The Windows registry is basically a large database in all Microsoft Windows systems which stores all the settings and options, preferences, and hardware options of the user. and it keeps growing each time you use Windows. When your computer starts up, Windows always checks the registry to let all installed software know the settings, documents, program paths, and much more stuff. The registry gradually accumulates clutter this way, and this slowly leads to a deterioration in your computer’s performance. When you install and then uninstall a program, traces of it will be left in the registry entries as well.

This is what sucks – Once you have made a change to the registry, you can’t undo it without specialized software (or manual editing). Manually editing the registry would be a nightmare. Think of it this way – The best registry is still a virgin registry.

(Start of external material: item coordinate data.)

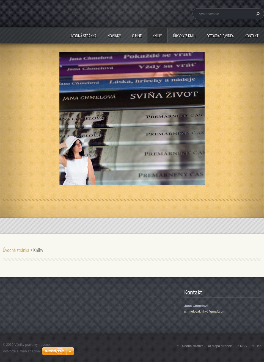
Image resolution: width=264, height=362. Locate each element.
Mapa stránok (222, 346)
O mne (137, 35)
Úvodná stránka (83, 35)
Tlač (258, 346)
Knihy (157, 35)
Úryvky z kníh (184, 35)
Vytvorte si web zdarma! (22, 351)
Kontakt (251, 35)
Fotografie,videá (220, 35)
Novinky (114, 35)
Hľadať (257, 14)
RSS (243, 346)
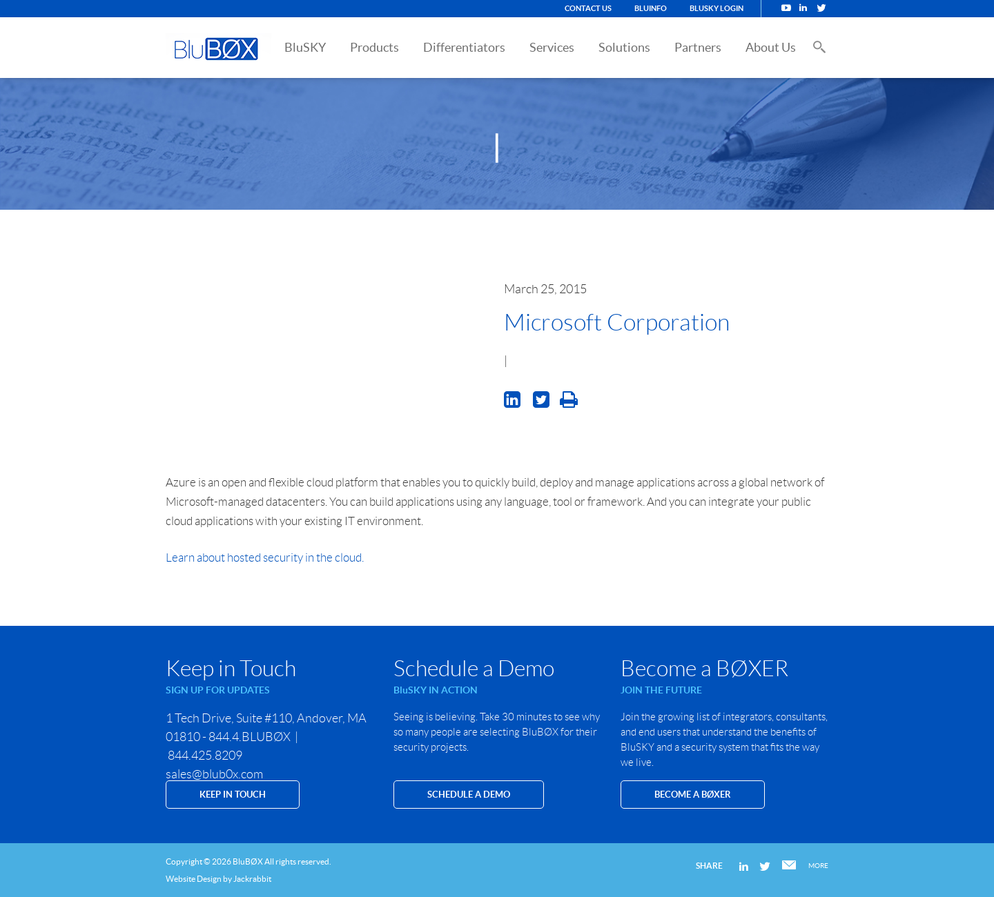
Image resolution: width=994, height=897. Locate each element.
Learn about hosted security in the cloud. (266, 557)
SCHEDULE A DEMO (468, 794)
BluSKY (305, 47)
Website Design (194, 878)
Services (551, 47)
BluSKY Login (716, 8)
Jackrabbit (252, 878)
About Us (771, 47)
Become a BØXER (692, 794)
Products (374, 47)
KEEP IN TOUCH (232, 794)
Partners (697, 47)
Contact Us (588, 8)
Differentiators (464, 47)
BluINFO (650, 8)
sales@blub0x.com (214, 774)
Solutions (624, 47)
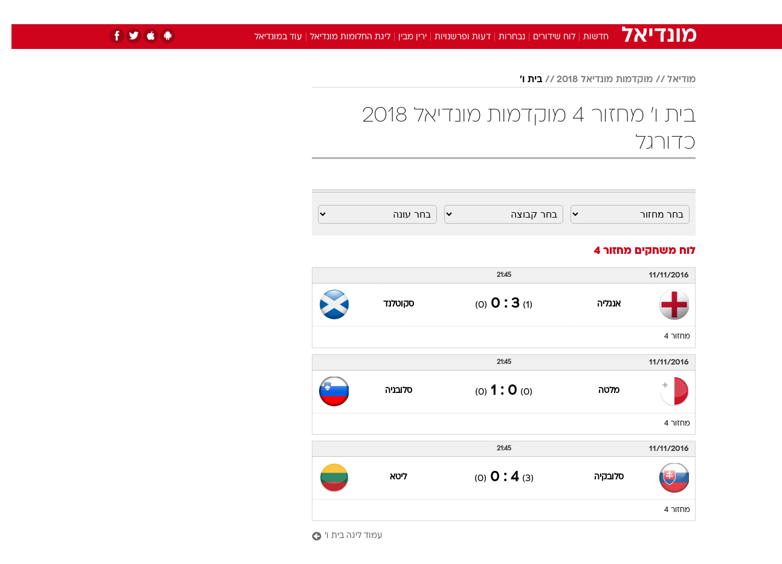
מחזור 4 (666, 336)
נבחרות (500, 37)
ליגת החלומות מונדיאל (339, 37)
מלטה (597, 391)
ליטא (386, 477)
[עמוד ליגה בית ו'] (492, 536)
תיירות (342, 11)
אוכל (421, 11)
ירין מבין (401, 37)
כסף (453, 11)
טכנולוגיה (297, 11)
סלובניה (387, 391)
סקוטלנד (387, 304)
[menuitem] (598, 12)
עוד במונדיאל (267, 37)
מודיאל (670, 80)
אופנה (253, 11)
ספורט (564, 11)
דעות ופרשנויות (451, 37)
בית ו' (519, 80)
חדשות (605, 11)
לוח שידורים (543, 37)
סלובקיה (597, 477)
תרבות (524, 11)
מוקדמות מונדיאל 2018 (593, 80)
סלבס (486, 11)
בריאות (384, 11)
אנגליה (597, 304)
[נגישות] (16, 12)
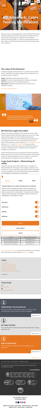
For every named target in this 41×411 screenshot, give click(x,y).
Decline (20, 233)
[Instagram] (20, 402)
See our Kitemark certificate (9, 250)
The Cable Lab (5, 263)
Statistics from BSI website (9, 88)
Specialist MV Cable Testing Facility (10, 271)
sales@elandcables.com (8, 290)
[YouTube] (25, 402)
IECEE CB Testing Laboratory (9, 267)
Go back (4, 274)
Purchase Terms (26, 405)
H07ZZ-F (9, 144)
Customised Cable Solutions (9, 269)
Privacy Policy (21, 407)
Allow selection (20, 228)
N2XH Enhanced (19, 144)
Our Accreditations (35, 369)
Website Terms (12, 407)
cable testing (26, 252)
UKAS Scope (35, 405)
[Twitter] (18, 402)
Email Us (24, 397)
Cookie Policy (29, 407)
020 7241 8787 (5, 287)
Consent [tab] (7, 180)
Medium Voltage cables (31, 142)
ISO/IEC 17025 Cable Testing (9, 265)
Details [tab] (20, 180)
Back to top (36, 358)
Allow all (20, 223)
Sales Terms (18, 405)
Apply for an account (8, 405)
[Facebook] (23, 402)
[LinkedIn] (16, 402)
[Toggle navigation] (38, 1)
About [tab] (33, 180)
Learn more (36, 315)
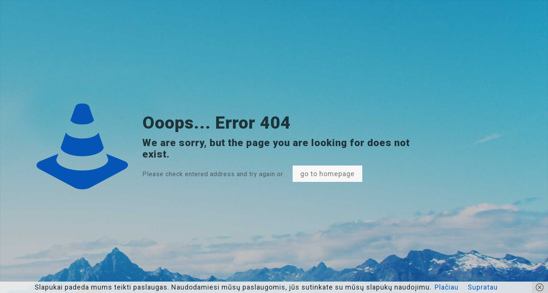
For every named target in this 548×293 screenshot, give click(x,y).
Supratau (483, 287)
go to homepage (327, 174)
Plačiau (447, 287)
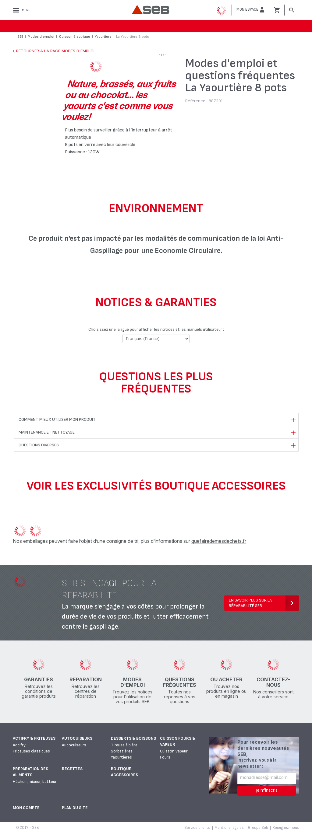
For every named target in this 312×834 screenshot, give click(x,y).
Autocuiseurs (77, 738)
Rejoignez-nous (285, 827)
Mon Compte (26, 807)
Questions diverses (39, 445)
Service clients (197, 827)
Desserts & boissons (133, 738)
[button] (250, 9)
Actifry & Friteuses (34, 738)
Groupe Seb (258, 827)
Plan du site (75, 807)
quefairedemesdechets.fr (218, 541)
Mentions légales (229, 827)
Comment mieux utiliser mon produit (57, 419)
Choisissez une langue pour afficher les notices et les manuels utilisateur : (156, 329)
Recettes (72, 768)
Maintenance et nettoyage (47, 432)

Since the days of Windows 95, most if not all programs will deliberately leave behind entries in the registry to preserve licensing information, which are not removed during uninstalling them. Also, computer crashes will corrupt the registry.

The criteria of a good registry cleaner

Registry cleaners are supposed to scan the registry, identify, and delete the unnecessary entries in there. But that’s the ideal scenario. The truth is, there isn’t a perfect registry cleaner. All registry cleaners have algorithms which help them “identify” which is an important key and which is junk. There is no way of knowing if removing a registry key will impact system performance in subtle ways. So, any good registry cleaner needs to allow you to backup your registry before you start cleaning the registry.

Here is the manual way of backing up your registry nice and easy:

  • Click (from Windows menu) Start – Run
  • Type in the words – regedit (which opens up the registry editor window)
  • From the box, hit File – Export
  • Save it as something you can remember, preferably including the date

If you observe, there are actually 4 kinds of registry cleaners:

  • Deep scanning registry cleaners
  • Surface/light scanning registry cleaners
  • Balanced scanning registry cleaners
  • Fake registry cleaners

A deep cleaner is actually dangerous to your system because it may delete some important registry keys by being overzealous. A light scanning one, isn’t much use either; it merely skims the surface. A fake registry cleaner is dangerous, because it is malware/spyware disguised as a registry cleaner. Beware of downloading anything simply because it’s free!

The “best” registry cleaner is one that:

  • Defragments your registry
  • Allows backup of the registry
  • Ask you if you want to delete a certain entry, and offer solutions
  • Perform other spin-off tasks BESIDES registry work

There are many free registry cleaners and commercial ones on the Web, but there is only one which I’d recommend, and that’s CCleaner. I’ve been using CCleaner for a long time, and it really removes a ton of extraneous files each time.

There is another free registry cleaner called RegCure, which seems to be pretty good as well, although I find the site which is offering a free product, and the look which is a tad too professional – it just doesn’t go together. To be honest, I don’t need this when CCleaner works fine for me. Nonetheless, if CCleaner gives you issues (although I don’t see how), then this may be a viable alternative.

There are some sources that claim cleaning the Windows registry hardly does anything for your computer, performance wise. There might be some truth there, since I hardly notice any difference after cleaning the registry. But for defragmenting, I definitely notice the difference – mainly in faster start up and pick up.